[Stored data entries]

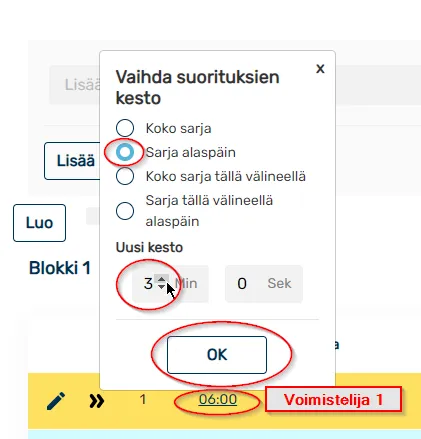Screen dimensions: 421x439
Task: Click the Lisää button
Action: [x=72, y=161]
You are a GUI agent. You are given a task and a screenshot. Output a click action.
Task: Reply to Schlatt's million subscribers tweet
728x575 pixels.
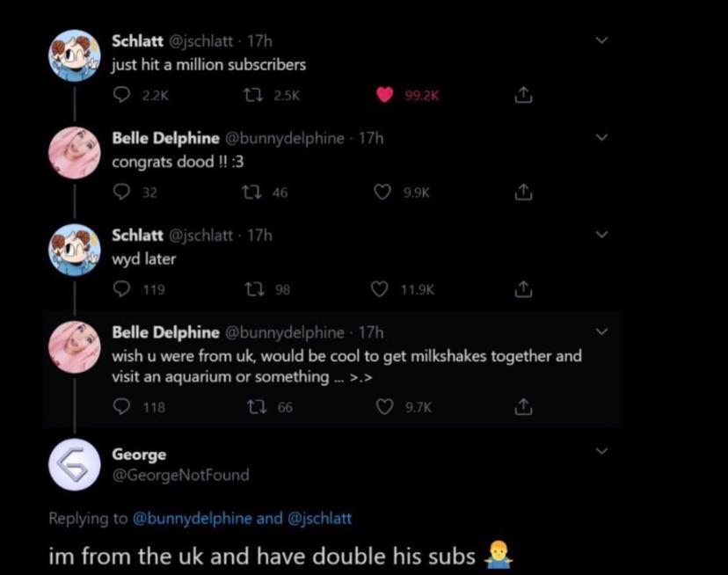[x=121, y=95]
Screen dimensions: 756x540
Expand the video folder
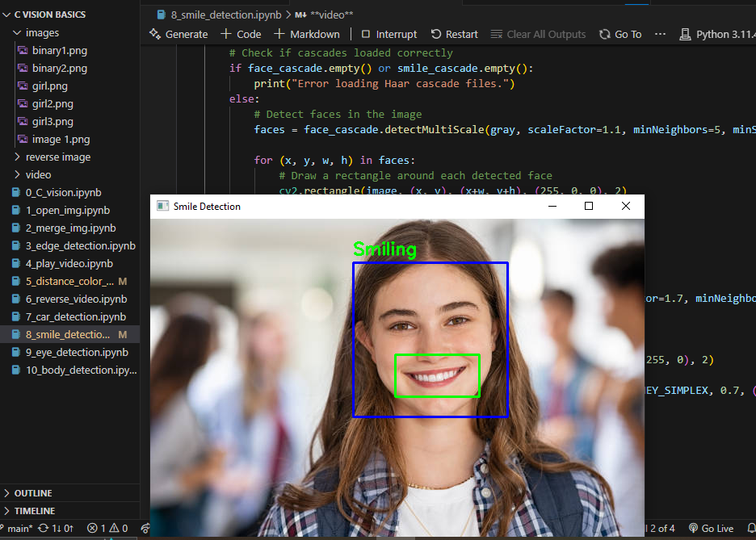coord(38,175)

* * *

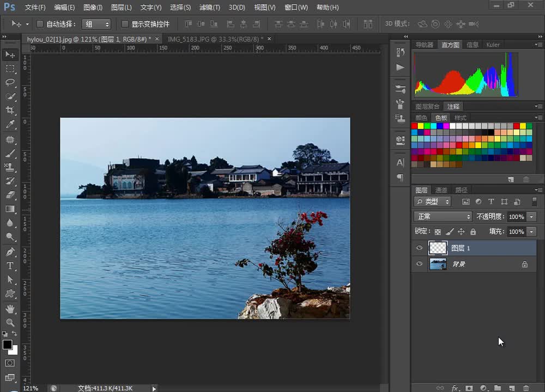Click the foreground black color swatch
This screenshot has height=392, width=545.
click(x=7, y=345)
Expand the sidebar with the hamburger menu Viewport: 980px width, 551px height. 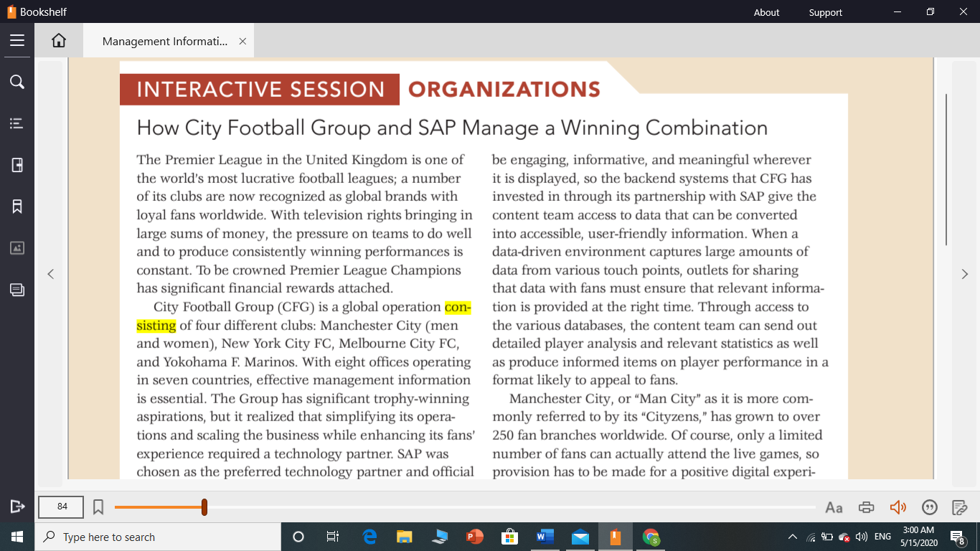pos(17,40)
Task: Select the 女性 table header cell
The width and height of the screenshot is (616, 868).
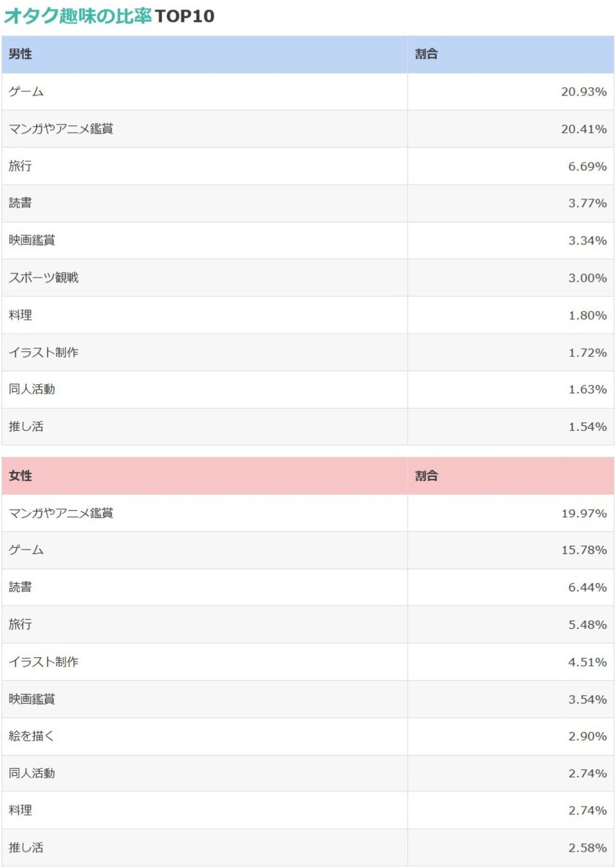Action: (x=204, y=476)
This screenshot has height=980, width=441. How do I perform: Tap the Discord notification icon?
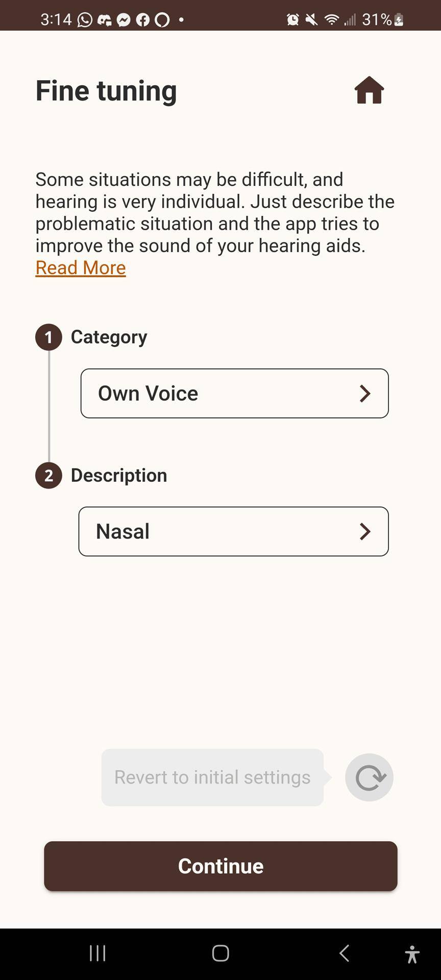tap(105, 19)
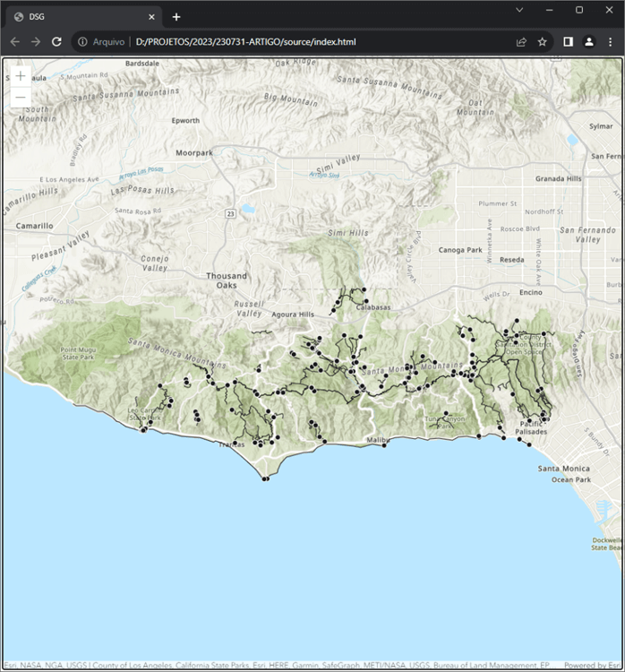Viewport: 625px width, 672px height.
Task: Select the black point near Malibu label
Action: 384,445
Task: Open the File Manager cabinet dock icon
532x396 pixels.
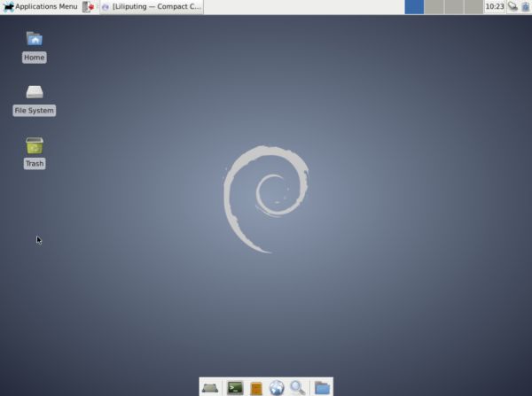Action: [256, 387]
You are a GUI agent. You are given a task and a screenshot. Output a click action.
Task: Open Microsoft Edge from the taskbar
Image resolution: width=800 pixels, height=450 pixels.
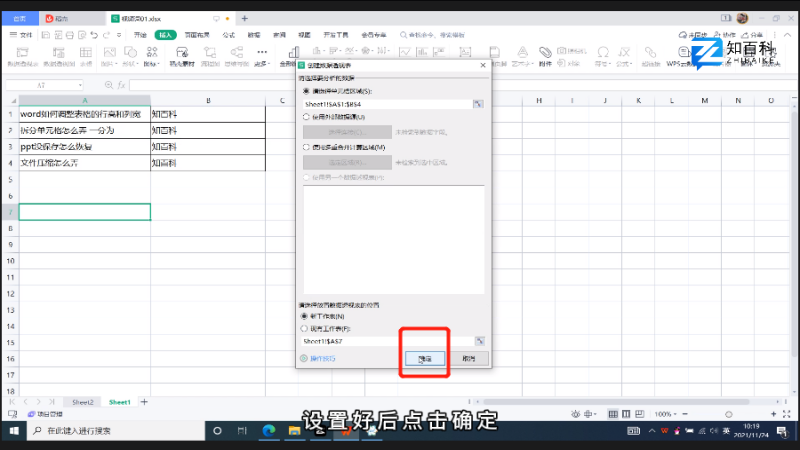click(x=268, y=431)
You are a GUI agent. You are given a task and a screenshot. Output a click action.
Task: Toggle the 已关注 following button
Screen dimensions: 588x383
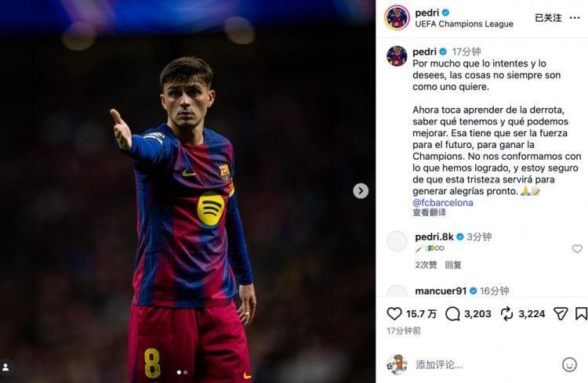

__What to produce__.
Please transcribe only the lines in the records above running from the line that has "Task: Toggle the 已关注 following button" through the line that has "Screen dimensions: 588x383", both included, exactly as they appear.

__Solution for this exercise__.
Task: Toggle the 已关注 following button
Screen dimensions: 588x383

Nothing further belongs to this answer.